What is expected: All entries need to be written out verbatim, with pictures omitted.

Stored data:
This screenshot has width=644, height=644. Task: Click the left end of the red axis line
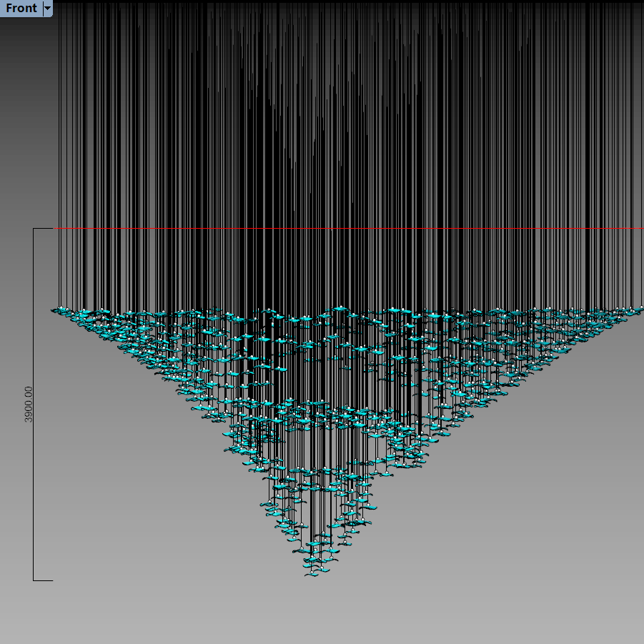(56, 228)
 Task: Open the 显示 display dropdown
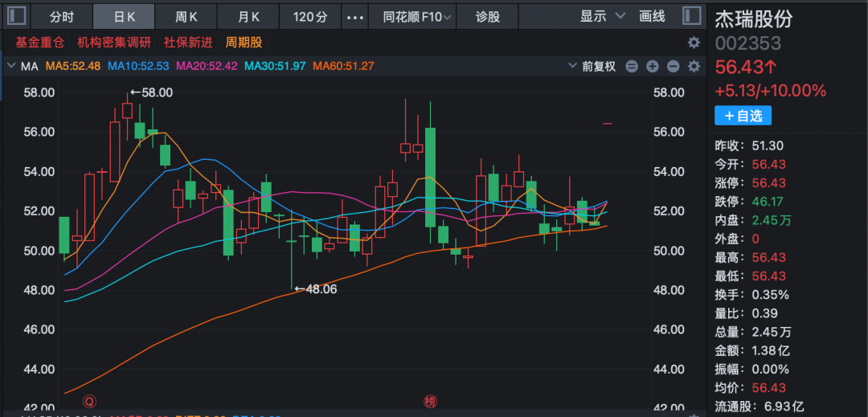tap(603, 16)
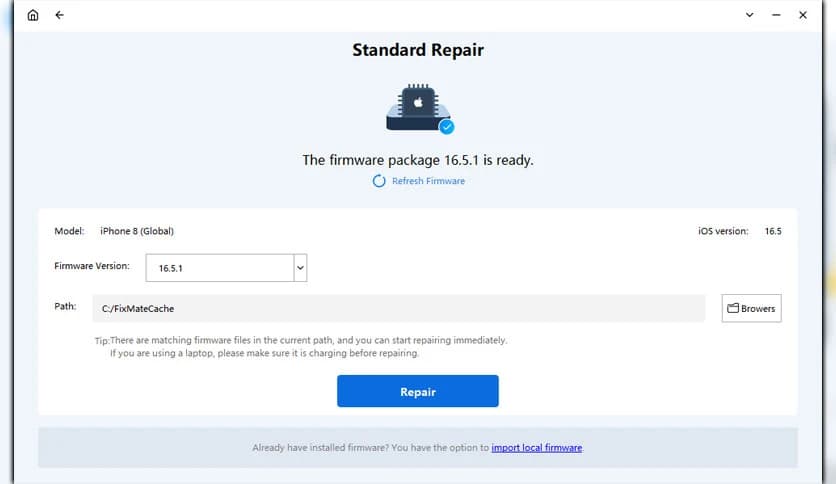Click the folder icon in Browsers button
836x484 pixels.
(733, 308)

Solved problem:
This screenshot has width=644, height=644. Task: Click the left end of the red axis line
(56, 228)
 Task: Open the 显示 display dropdown
tap(603, 16)
Click the folder icon in Browsers button
836x484 pixels.
(733, 308)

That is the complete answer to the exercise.